Directions for this task — Write only the number of lines in the data that contain the word "Gaziyên".

[Collected data]
▬▬▬▬▬▬▬▬▬▬

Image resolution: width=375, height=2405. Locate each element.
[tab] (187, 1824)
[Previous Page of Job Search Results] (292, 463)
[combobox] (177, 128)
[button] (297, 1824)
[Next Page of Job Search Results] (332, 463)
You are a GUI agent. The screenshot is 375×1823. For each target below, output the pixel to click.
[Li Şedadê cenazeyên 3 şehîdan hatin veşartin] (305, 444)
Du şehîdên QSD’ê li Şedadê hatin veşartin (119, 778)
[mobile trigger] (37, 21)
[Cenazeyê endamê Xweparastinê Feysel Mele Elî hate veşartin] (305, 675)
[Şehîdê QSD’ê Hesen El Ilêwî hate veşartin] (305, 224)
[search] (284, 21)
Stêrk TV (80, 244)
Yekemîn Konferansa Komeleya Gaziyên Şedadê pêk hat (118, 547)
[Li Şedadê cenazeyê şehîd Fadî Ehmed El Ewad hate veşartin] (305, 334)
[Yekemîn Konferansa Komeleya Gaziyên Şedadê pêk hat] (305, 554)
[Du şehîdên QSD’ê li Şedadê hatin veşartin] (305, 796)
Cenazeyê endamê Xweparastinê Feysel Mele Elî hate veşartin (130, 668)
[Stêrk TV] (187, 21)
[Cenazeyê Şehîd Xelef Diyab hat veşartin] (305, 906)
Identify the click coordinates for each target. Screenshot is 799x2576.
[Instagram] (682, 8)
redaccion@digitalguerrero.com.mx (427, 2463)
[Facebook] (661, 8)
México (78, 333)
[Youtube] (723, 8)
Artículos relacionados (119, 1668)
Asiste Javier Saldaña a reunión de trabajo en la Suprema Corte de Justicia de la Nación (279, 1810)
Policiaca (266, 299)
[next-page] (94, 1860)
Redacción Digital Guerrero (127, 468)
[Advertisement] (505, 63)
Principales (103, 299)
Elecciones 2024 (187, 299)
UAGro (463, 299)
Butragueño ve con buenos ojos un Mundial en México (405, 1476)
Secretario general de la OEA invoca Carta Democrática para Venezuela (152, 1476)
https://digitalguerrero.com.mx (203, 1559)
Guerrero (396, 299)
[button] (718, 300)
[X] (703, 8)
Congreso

▬▬▬▬▬▬▬▬▬▬

Output for this task — 2